START SOURCE EXTRACT
1. The Compliance Risk of Logging Sensitive Data
Logging database connection strings, client email addresses, authorization headers, or plain-text credentials violates key security compliance standards (SOC2, GDPR, HIPAA). Sending these logs to cloud indexes exposes your organization to severe security and regulatory risks.
A robust log design system must scrub telemetry at the source. Secrets should never be written to disk or sent over network sockets.
2. Setting up Client-Side PII Scrubbing Rules
ObservabilityOS includes a high-performance local scrubbing engine (scrubber.ts). It runs recursive regex algorithms directly on object fields, string parameters, and arrays before they leave the application memory space.
This redacts sensitive objects (like Authorization headers or JWT tokens) at the host level. The cloud indexer only receives sanitized values.
END SOURCE EXTRACT
START EXTRACTED MATERIAL
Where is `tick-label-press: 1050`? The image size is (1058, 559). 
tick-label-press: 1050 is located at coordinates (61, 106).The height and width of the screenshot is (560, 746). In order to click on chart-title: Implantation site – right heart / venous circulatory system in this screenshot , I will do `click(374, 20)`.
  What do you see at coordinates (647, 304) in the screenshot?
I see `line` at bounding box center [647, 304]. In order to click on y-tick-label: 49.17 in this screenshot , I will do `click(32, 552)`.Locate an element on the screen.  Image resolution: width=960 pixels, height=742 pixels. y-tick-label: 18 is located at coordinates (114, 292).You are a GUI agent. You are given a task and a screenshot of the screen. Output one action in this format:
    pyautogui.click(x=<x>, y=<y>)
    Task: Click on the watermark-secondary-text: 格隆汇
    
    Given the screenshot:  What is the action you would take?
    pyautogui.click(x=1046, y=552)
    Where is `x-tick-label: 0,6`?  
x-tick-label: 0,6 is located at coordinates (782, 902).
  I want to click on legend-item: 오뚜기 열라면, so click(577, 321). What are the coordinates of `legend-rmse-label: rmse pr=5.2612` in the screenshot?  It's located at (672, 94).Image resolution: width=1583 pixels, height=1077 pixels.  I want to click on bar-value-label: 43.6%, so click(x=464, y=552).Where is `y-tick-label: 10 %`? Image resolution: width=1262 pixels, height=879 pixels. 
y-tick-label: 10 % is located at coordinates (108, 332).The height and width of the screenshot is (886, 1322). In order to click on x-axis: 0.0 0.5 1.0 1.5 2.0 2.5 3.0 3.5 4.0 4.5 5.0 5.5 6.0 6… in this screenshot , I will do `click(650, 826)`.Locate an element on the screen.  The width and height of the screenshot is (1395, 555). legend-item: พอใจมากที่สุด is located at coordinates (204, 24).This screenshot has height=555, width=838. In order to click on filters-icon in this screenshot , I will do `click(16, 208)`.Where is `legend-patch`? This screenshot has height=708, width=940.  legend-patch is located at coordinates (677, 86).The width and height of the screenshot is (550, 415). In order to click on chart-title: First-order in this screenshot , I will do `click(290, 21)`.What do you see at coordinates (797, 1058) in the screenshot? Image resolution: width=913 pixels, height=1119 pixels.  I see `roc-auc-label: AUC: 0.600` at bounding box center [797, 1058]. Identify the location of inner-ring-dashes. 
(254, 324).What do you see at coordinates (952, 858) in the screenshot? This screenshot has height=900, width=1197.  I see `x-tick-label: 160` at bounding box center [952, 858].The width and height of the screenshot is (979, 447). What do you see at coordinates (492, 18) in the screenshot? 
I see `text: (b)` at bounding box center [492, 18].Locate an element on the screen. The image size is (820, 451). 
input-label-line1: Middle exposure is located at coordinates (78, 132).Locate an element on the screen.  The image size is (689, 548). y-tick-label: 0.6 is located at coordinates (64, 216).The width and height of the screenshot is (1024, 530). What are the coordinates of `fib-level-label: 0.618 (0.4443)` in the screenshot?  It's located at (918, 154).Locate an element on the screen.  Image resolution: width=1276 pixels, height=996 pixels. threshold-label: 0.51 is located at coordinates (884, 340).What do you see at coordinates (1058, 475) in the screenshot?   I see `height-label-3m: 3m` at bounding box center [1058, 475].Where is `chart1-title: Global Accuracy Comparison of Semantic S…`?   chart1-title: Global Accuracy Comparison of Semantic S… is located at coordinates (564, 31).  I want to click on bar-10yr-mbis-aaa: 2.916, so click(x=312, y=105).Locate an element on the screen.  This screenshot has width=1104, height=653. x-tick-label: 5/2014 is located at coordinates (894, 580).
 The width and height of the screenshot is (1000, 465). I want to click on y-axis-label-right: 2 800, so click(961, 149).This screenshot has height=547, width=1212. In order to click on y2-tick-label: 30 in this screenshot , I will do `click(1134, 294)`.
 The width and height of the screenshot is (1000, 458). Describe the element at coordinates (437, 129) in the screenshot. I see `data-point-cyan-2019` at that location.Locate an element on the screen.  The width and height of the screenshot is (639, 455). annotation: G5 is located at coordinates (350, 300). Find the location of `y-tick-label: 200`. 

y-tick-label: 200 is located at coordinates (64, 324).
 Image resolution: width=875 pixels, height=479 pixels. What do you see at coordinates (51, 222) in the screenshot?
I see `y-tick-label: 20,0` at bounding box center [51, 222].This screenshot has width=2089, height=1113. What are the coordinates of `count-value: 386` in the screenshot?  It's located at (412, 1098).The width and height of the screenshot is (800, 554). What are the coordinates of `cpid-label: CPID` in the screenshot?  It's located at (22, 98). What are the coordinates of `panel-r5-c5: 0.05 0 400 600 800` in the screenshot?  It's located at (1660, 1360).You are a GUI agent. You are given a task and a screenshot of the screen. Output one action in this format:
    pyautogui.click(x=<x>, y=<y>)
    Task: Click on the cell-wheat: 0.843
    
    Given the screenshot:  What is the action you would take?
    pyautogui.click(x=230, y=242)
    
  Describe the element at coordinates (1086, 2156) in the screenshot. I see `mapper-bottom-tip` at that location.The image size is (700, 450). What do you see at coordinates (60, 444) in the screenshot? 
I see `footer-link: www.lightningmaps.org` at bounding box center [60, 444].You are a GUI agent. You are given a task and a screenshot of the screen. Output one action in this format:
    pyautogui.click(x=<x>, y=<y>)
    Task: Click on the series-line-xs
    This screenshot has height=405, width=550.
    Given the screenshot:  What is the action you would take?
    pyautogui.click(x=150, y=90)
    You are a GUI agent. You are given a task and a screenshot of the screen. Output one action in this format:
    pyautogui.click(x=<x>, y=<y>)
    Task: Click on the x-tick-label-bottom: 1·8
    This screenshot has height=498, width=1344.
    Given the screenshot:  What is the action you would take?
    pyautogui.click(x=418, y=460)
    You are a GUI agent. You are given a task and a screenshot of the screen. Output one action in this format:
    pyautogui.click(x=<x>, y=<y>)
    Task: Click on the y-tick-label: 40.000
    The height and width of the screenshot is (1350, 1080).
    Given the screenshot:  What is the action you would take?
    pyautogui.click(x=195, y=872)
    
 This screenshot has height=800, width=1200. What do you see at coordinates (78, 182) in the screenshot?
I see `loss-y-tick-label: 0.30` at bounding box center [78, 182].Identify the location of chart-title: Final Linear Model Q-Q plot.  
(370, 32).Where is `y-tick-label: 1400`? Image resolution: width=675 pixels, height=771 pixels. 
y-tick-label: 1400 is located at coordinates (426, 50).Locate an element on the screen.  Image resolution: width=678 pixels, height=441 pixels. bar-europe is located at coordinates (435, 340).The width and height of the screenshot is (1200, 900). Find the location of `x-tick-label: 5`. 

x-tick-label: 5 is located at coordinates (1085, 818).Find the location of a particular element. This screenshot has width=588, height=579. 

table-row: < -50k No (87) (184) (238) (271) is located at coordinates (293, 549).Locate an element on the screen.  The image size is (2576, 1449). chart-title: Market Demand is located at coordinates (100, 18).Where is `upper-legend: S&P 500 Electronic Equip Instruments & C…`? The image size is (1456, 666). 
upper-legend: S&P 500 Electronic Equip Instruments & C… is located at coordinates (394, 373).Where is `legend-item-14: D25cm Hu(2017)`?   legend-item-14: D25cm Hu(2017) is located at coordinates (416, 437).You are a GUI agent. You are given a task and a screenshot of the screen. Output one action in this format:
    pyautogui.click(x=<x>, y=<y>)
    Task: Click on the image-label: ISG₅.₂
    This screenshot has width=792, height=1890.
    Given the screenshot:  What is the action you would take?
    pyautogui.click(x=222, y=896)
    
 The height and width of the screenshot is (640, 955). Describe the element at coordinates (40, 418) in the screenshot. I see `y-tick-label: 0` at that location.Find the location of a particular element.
END EXTRACTED MATERIAL
WHAT TO DO — Using the extract on logging sensitive data, explain in one to three sentences why telemetry should be scrubbed at the source.

ANSWER TO THIS TASK — Logging items such as database connection strings, client email addresses, authorization headers, or plain-text credentials violates compliance standards like SOC2, GDPR, and HIPAA. Sending such logs to cloud indexes also exposes the organization to severe security and regulatory risks. Scrubbing at the source keeps secrets from ever being written to disk or sent over network sockets, so the cloud indexer receives only sanitized values.